When Texas A&M has the ball…
- The Aggie offensive line will be facing one of the nation’s best pass rushers on Saturday in Tennessee’s Derek Barnett. Through five games, Barnett ranks 11th nationally with a 13.1 pass rushing productivity rating and is just behind Myles Garrett with 24 total QB pressures this year. The Volunteers frequently move Barnett around on defense, with 39 percent of his snaps coming from the defense’s left side and 61 percent coming from the right, meaning both A&M offensive tackles will have to be prepared to face him this weekend. Left tackle Avery Gennesy ranks fifth in the SEC with his 98.3 pass block efficiency rating while right tackle Jermaine Eluemunor ranks 19th with a 96.2 rating. Between Barnett and Corey Vereen (11 total pressures), the A&M offensive line will face one of their toughest tests this season.
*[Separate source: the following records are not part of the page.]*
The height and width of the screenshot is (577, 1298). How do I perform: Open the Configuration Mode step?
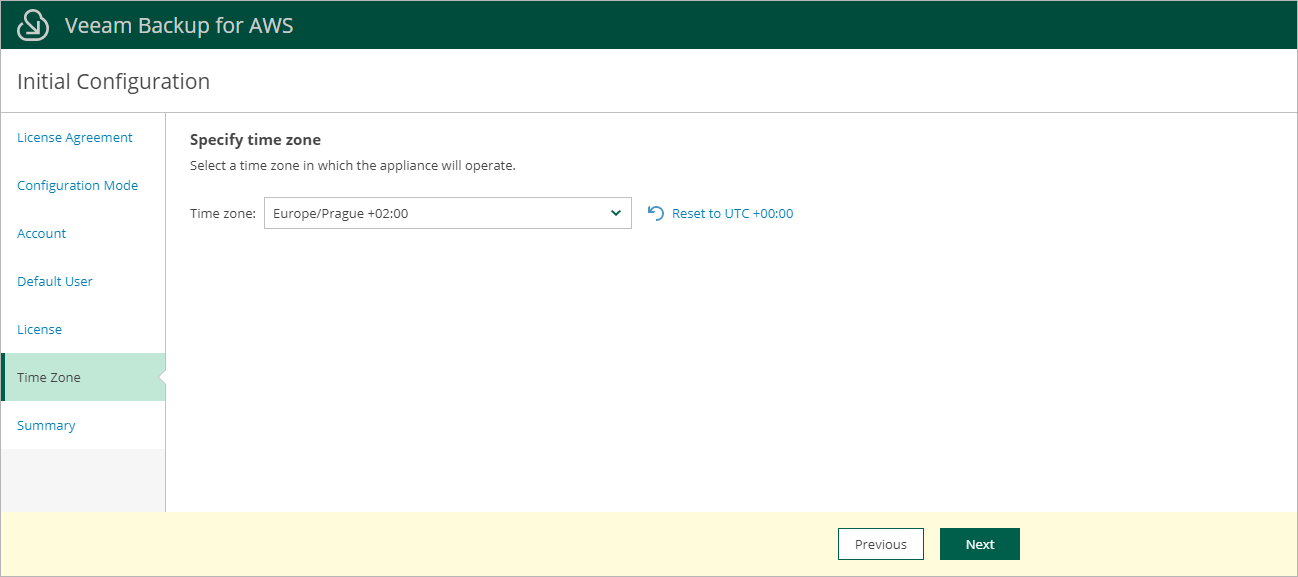pos(78,186)
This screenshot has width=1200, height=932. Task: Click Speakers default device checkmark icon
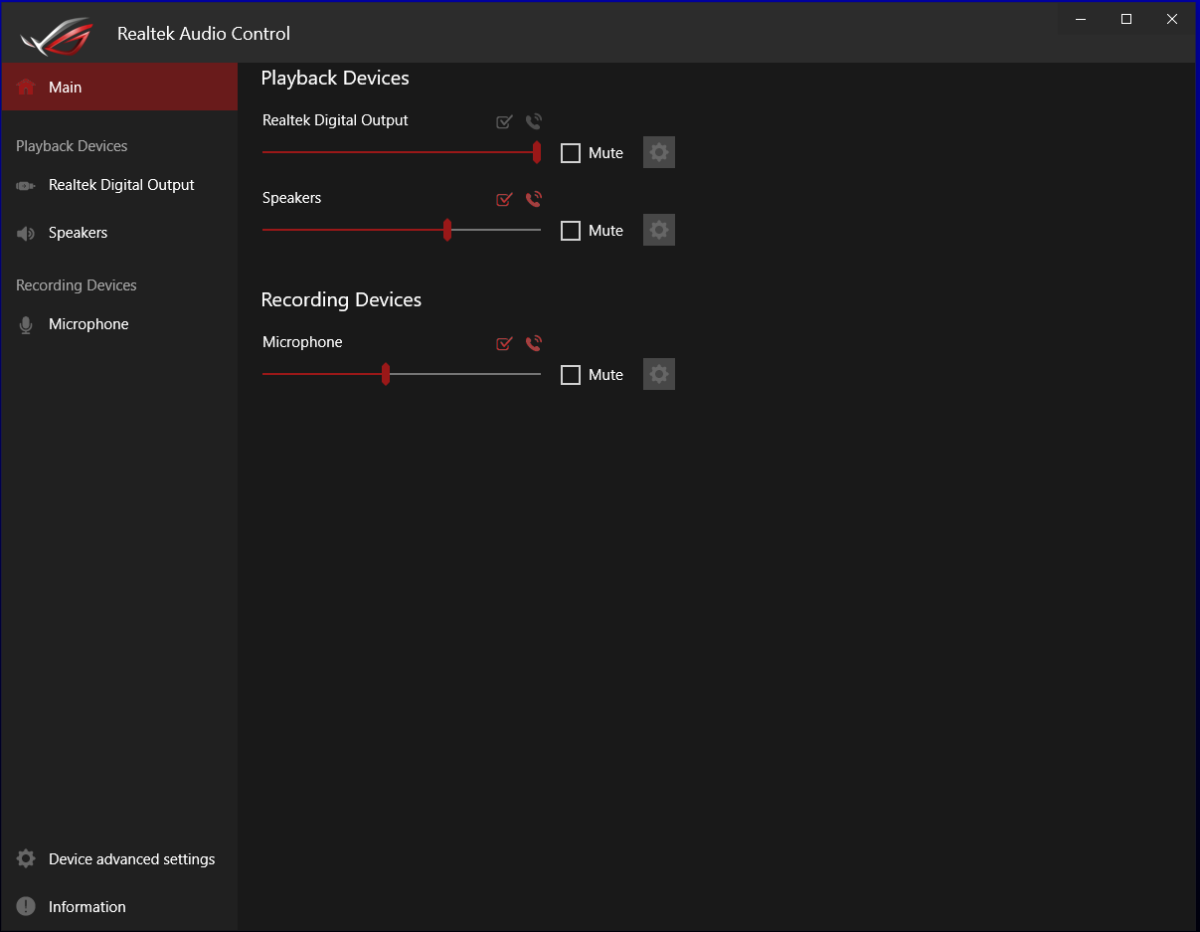[504, 199]
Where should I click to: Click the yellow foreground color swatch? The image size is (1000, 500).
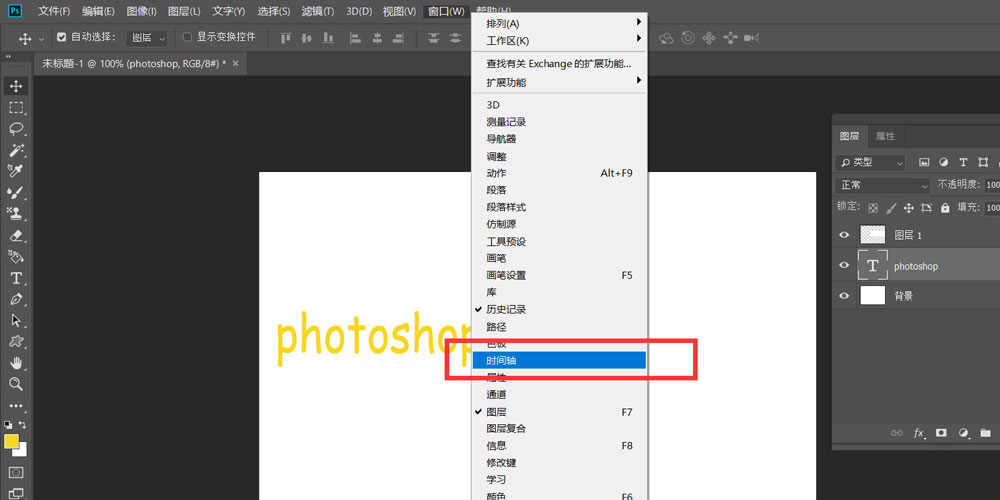pos(11,440)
- Trayveon Williams continues to establish himself as A&M’s biggest weapon on offense, earning the third highest overall grade among the SEC’s running backs this season. Williams is college football’s seventh most elusive back and the nation’s only runner to force at least 20 missed tackles on less than 55 rushing attempts. The Volunteers defense has a solid group of run defenders that will be looking to slow him down, led by edge defenders Derek Barnett (81.0 run defense grade), Corey Vereen (79.9) and linebacker Colton Jumper (81.3).
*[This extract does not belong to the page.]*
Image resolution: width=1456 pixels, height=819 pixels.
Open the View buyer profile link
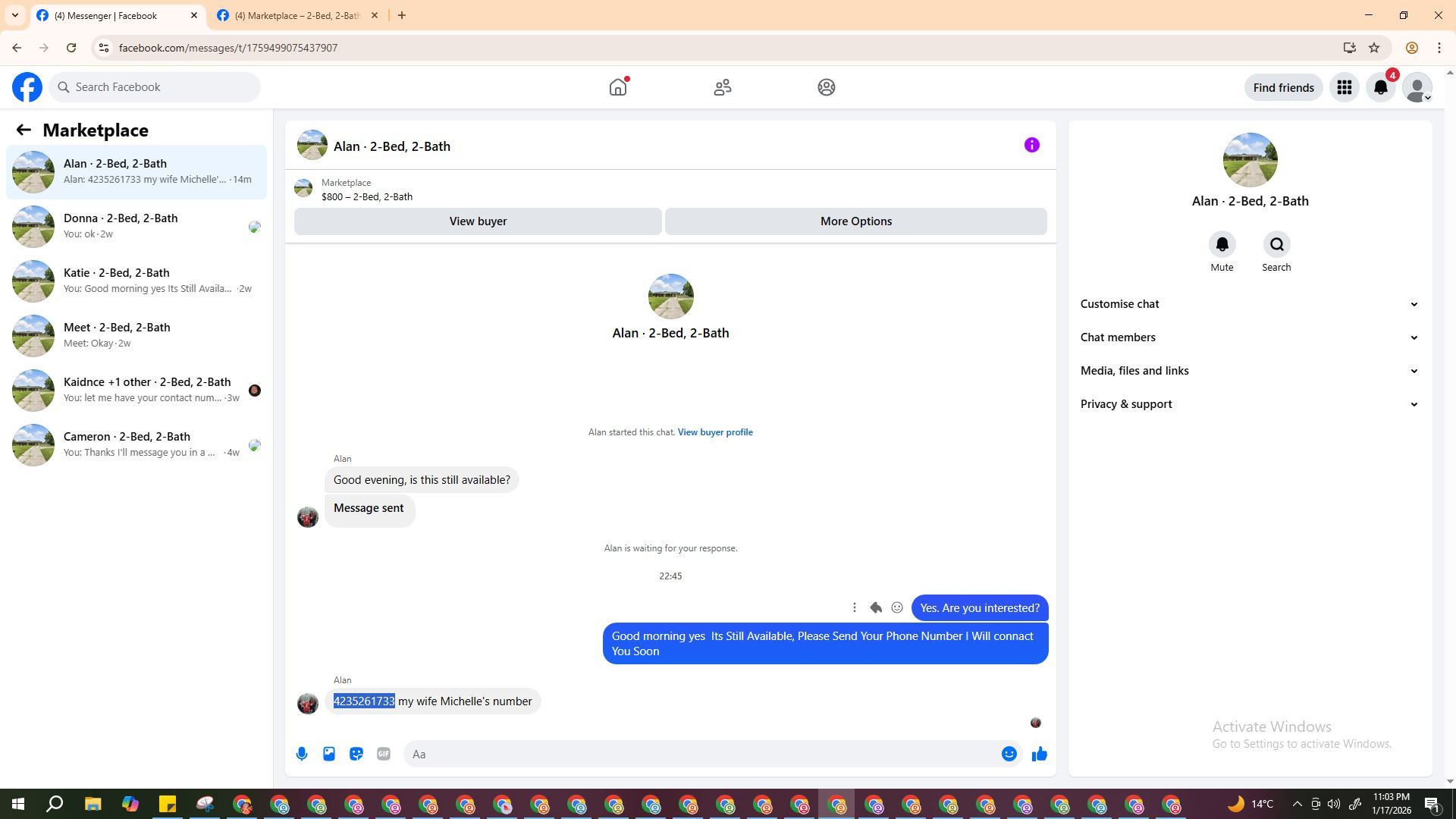pos(715,432)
- Quarterback Trevor Knight has been a highly effective runner this season, totaling 316 yards on 32 designed QB runs and averaging 5.1 yards after contact per carry. As a passer, Knight has flashed great ability at times but still has room to improve. He’s done most of his damage on underneath routes, with 80 percent of his completions coming on throws traveling less than 10 yards from the line of scrimmage.
- Wide receiver Josh Reynolds has been Trevor Knight’s most reliable target this season and ranks ninth in the SEC with a 126.7 WR rating through five games. Reynolds remains the SEC’s leader with 219 receiving yards on deep pass attempts but will be facing a solid Tennessee secondary led by Emmanuel Moseley (76.7), Micah Abernathy (76.3) and Todd Kelly Jr. (73.7). Safeties Abernathy and Kelly Jr. have been impressive in coverage, each allowing less than 0.43 yards per cover snap this season. Moseley has played fairly well since taking over the starters role, but could be a frequent target of the A&M passing attack as he’s allowed a reception once every 8.9 cover snaps, the fifth highest rate in the SEC.
- Wide receiver Christian Kirk has been the SEC’s third most targeted receiver this season, seeing the ball thrown his way an average of 10 times per game. He leads all SEC receivers in routes (152) and receptions (29) out of the slot and ranks second in yards (262). Expect the A&M offense to continue to target him early and often on Saturday, as Tennessee’s primary slot defender Rashaan Gaulden has allowed 67 percent of throws into his coverage to be completed and has surrendered an average of 5.87 yards after the catch.